A revista 19FortyFive classificou essa hipótese como um possível “pesadelo” para a Força Aérea americana. Ainda assim, os especialistas do setor apontam que tanto Pequim quanto Moscou enfrentam obstáculos relevantes em seus próprios programas de aviação estratégica, o que pode vir a ser uma boa notícia para o governo do presidente republicano Donald Trump.
A China trabalha no H-20, bombardeiro furtivo de longo alcance que enfrenta atrasos, especialmente na área de motores confiáveis e eficientes. Também há desafios na consolidação de tecnologias de baixa observabilidade e na ampliação da autonomia operacional da aeronave chinesa.
Estados Unidos observa aproximação entre Rússia e China
Já a Rússia desenvolve o PAK-DA, destinado a substituir modelos como o Tupolev Tu-95. Atualmente, o projeto esbarra em limitações tecnológicas, dificuldades na integração de aviônicos e impactos das sanções internacionais, que afetam cadeias de suprimentos e o orçamento de defesa russa. Enquanto isso, os Estados Unidos mantêm vantagem consolidada sobre os principais rivais.

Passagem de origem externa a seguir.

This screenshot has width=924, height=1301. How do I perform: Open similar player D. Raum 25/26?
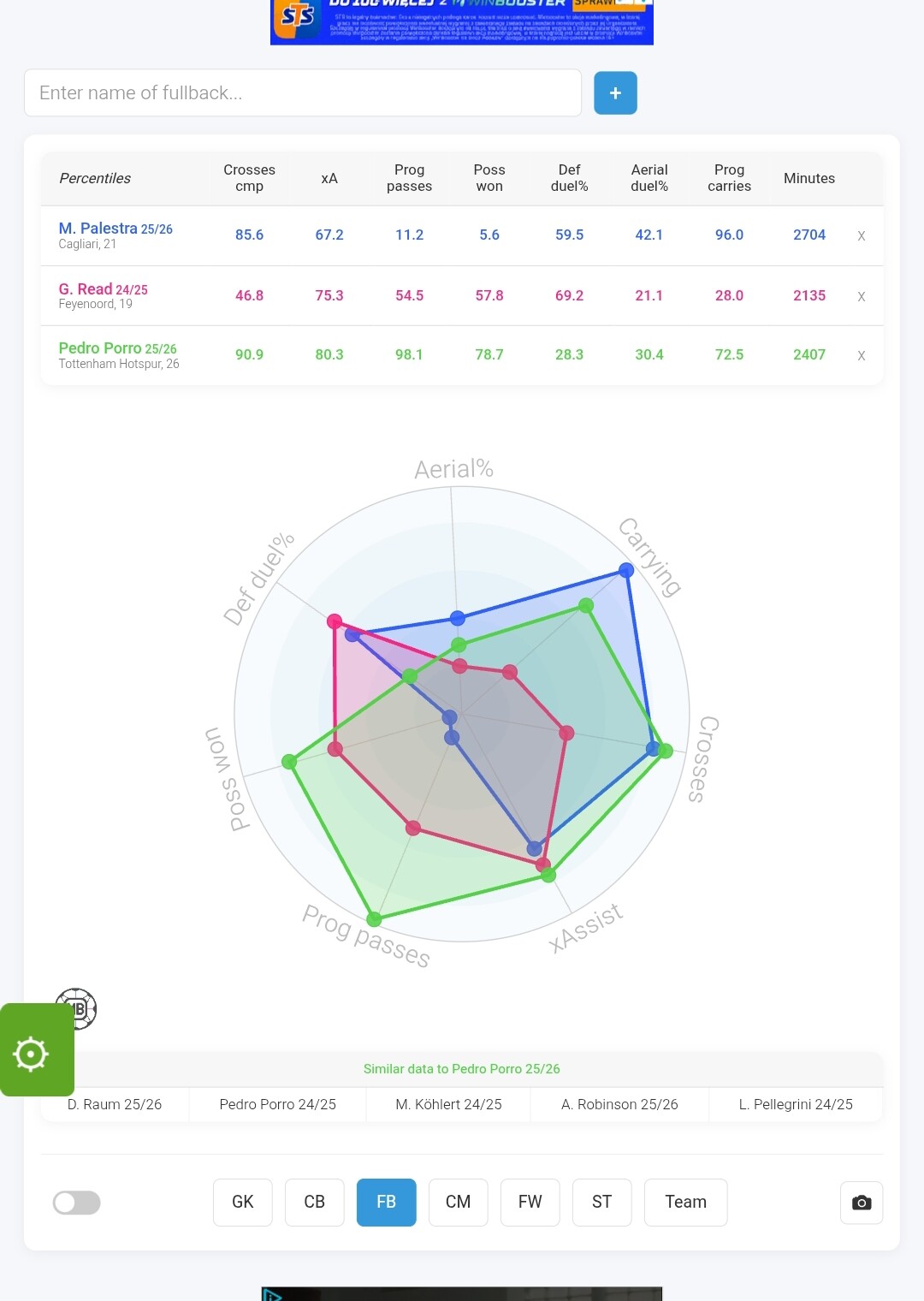coord(115,1104)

Essa dianteira americana é graças ao B-2 Spirit, que está em operação desde os anos 1990, e com o novo B-21 Raider, considerado a próxima geração de bombardeiros furtivos. Décadas de experiência e investimentos robustos sustentam a superioridade americana, tornando improvável uma reversão desse cenário no curto prazo, mesmo diante de eventual cooperação entre China e Russa.